Her most famous Spanish novels are La sal de la vida (Espasa Calpe, 1999), Ars Amandi (Espasa Calpe, 2000), Paisajes de invierno (Alianza Editorial, 2003), La alambrada de Levi (Language of Rag, 2006) and Amor en un campo de minas (Algaida, 2013), among others. She also published numerous tales in collective volumes and she wrote the long story L 'Ennui for the collection La Casa Ciega (Editorial Edaf, 2005).

She was awarded the Premio Torrente Ballester (which was celebrated in Madrid) in its XXI edition, thanks to her penultimate novel El verano de la nutria; an adventurous novel, full of nuances, which turns into a dramatic experience.

==Bibliography==
- La sal de la vida (Espasa-Calpe, 1999).
- Ars Amandi (Espasa Calpe, 2000).
- Paisajes de invierno (Alianza Editorial, 2003).
- La alambrada de Levi (Lengua de Trapo, 2006).
  - Review in the magazine El Cultural by Santos Sanz Villanueva
  - Review in the newspaper ABC by Carmen Rodríguez Santos
  - Extract from Chapter I
- El verano de la nutria (Algaida, 2010) ISBN 978-84-9877-422-1 This novel received the Premio Torrente Ballester and it was regarded by:
  - Review in the magazine El Cultural by Pilar Castro
  - Review in the newspaper ABC by Carmen R. Santos
  - Extract from Chapter I
- Amor en un campo de minas (Algaida, 2013) ISBN 978-84-9877-961-5. It's about the main character, Sofía, and how she tries to find herself living different experiences.
- Luces que ciegan la noche (Suma, 2015) ISBN 9788483657614
With this novel Milagros was awarded with the Torrente Ballester prize, which is celebrated every year by the provincial council of A Coruña. She is the second woman who won this prize, which exists since twenty one years. The award is 25.000 euros to the best publication.
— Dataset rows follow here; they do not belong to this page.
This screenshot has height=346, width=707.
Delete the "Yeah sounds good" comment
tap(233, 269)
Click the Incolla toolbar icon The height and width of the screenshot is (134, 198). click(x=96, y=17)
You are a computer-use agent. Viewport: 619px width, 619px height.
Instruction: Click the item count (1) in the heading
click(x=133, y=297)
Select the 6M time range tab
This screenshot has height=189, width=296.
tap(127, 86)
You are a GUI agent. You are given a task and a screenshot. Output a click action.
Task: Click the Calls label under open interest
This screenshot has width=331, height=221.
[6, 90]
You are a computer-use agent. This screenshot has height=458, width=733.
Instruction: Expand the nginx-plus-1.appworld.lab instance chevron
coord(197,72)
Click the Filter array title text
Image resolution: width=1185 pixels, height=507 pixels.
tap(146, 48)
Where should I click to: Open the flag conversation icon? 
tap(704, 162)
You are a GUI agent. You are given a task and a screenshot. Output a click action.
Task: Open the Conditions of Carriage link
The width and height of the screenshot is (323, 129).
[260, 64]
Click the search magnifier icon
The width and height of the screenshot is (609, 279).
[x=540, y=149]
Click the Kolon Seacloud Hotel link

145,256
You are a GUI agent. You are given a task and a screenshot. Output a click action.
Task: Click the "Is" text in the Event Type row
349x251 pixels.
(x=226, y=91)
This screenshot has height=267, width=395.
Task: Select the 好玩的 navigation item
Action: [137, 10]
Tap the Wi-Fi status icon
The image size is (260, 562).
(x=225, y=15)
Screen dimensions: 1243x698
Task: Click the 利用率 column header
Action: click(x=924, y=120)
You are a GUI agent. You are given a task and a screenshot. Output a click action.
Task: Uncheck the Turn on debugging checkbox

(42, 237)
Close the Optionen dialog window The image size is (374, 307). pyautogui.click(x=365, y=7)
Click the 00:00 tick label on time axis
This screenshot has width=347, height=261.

==Work in collective books==
- Story L 'Ennui - Collection La Casa Ciega (Editorial Edaf, 2005).
- Sobre raíles (Imagine, 2004).
- Suiza y la migración (Imagine, 2005).
- Translatio literaria (Imagine, 2007).

==Awards==
- Award Medalla de Honra del Reino de Merlín.
- Winner of the XXI edition of the Premio Torrente Ballester, organized by the provincial council, for her work Luces que ciegan la noche.
- Winner of the Narrative Prize Torrente Ballester in 2010, celebrated in Madrid, for her work El verano de la nutria.

==Quotes==

"Los buenos libros quedan en la memoria"

"Sin azar, la vida sería una carta de ajuste"

These quotes are extracted from interviews that Delibros magazine made her in 2003, the author brings reflections from her work and her own personal experience.